:: SUPPLIED RECORDS ::
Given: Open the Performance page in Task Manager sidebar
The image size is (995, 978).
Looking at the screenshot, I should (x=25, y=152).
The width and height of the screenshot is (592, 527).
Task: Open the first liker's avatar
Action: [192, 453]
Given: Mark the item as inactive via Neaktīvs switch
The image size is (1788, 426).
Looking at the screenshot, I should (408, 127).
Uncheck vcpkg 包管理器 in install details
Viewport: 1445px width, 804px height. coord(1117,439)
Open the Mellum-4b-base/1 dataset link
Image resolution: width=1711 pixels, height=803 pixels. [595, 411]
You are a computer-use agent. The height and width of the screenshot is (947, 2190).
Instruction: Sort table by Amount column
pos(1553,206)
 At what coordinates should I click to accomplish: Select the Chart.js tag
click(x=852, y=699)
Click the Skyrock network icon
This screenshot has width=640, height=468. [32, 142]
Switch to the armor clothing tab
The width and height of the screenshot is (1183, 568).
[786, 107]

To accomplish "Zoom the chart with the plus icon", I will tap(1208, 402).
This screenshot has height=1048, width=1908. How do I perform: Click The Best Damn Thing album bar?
:::
WORK INSTRUCTIONS: Copy out all of the records above word for word, changing nothing.

TASK ANSWER:
Given: Open the Performance page in Task Manager sidebar
The image size is (995, 978).
Looking at the screenshot, I should (x=25, y=152).
The width and height of the screenshot is (592, 527).
Task: Open the first liker's avatar
Action: [192, 453]
Given: Mark the item as inactive via Neaktīvs switch
The image size is (1788, 426).
Looking at the screenshot, I should (408, 127).
Uncheck vcpkg 包管理器 in install details
Viewport: 1445px width, 804px height. coord(1117,439)
Open the Mellum-4b-base/1 dataset link
Image resolution: width=1711 pixels, height=803 pixels. [595, 411]
You are a computer-use agent. The height and width of the screenshot is (947, 2190).
Instruction: Sort table by Amount column
pos(1553,206)
 At what coordinates should I click to accomplish: Select the Chart.js tag
click(x=852, y=699)
Click the Skyrock network icon
This screenshot has width=640, height=468. [32, 142]
Switch to the armor clothing tab
The width and height of the screenshot is (1183, 568).
[786, 107]

To accomplish "Zoom the chart with the plus icon", I will tap(1208, 402).
This screenshot has height=1048, width=1908. How do I perform: Click The Best Damn Thing album bar?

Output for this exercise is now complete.